Başkent Ankara. Pek çok ilkleri barındıran şehir Ankara. Bozkırın ortasında yeşeren bir umut olan Ankara. Gri şehir Ankara.. Bu liste böyle uzadıkça uzar. Peki Ankara, günümüzde nasıl bir Ankara?
İşte buna cevap vermek asıl önemli olan. Ankara son yıllarda trafiğiyle dikkat çekiyor. İstanbul’un bilinen trafiği şimdi Ankara ile yarışır düzeyde. Ankara trafiği öyle anlar oluyor ki çileye dönüyor. Özellikle hafta içi iş çıkış saatleri bir yerden bir yere varmak neredeyse imkânsız gibi. Oysa önceleri öyle miydi? Trafik derdi olmayan şehir olarak biliniyordu. Büyükşehirler arasında ‘işte burada yaşanır’ umudu veriyordu. Peki şimdi gerçek ne durumda…
Trafiği, keşmekeşi, curcunası, kaosu. Listeyi daha uzatabiliriz elbette. Ancak karamsarlığa gerek yok. Her büyükşehirde olduğu gibi Ankara’da ciddi göç alan illerden birisi. Bu gerçek çok açık. İşte bu ‘yaşanılabilir şehir’ algısı Ankara’yı şimdi ‘yaşanamaz şehir’lerden birine döndürüyor.
Herkes trafiğe çıktıkça trafik daha da büyüyor.
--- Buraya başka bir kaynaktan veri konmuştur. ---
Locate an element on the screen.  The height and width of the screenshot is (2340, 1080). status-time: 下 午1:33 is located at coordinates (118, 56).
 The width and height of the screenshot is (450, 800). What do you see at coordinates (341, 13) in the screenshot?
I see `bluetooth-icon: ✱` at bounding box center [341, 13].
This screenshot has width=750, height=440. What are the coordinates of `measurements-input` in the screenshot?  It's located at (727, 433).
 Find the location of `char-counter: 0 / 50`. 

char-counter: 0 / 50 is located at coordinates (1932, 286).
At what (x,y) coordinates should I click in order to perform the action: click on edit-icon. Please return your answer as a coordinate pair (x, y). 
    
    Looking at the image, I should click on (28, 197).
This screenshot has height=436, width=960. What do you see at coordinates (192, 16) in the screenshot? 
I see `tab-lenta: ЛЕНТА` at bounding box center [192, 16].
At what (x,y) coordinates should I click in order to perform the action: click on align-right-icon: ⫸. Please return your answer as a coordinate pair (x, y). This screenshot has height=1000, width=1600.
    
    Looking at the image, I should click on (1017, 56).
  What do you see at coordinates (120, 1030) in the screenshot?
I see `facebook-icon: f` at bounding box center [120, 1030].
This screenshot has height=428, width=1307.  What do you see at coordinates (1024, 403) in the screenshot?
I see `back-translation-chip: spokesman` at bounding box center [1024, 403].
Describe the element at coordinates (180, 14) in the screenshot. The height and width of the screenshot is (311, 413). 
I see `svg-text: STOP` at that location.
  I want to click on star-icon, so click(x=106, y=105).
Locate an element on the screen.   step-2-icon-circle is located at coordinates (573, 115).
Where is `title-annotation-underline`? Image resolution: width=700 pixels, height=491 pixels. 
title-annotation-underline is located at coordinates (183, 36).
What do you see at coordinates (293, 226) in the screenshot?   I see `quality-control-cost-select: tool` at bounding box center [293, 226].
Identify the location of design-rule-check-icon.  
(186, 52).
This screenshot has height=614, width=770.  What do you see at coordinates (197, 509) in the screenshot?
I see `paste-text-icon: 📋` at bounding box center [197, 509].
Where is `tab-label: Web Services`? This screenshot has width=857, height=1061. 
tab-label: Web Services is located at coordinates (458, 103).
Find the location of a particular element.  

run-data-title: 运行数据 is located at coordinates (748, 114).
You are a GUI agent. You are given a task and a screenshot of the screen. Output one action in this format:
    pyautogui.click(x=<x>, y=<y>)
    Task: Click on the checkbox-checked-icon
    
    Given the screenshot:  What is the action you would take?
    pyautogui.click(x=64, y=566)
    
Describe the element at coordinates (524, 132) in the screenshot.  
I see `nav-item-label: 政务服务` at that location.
Bu noktada çözüm, yolları genişletmek değil; şehir yaşamını yeniden düşünmek. Ankara, merkezine sıkışan bir şehir olmaktan çıkmalı. Ofislerin, kurumların farklı bölgelere yayılması gerekiyor. Uzaktan çalışma ve esnek mesai saatleri de şehir planlamasının bir parçası olmalı. Biraz böyle düşününce sanki her şey normale dönebilecekmiş hissi uyandırmıyor mu sizde de? Bir umut
Eğer bu değişim gerçekleşmezse, Ankara’da ilerlemek kelimenin tam anlamıyla imkânsız olmaya devam edecek.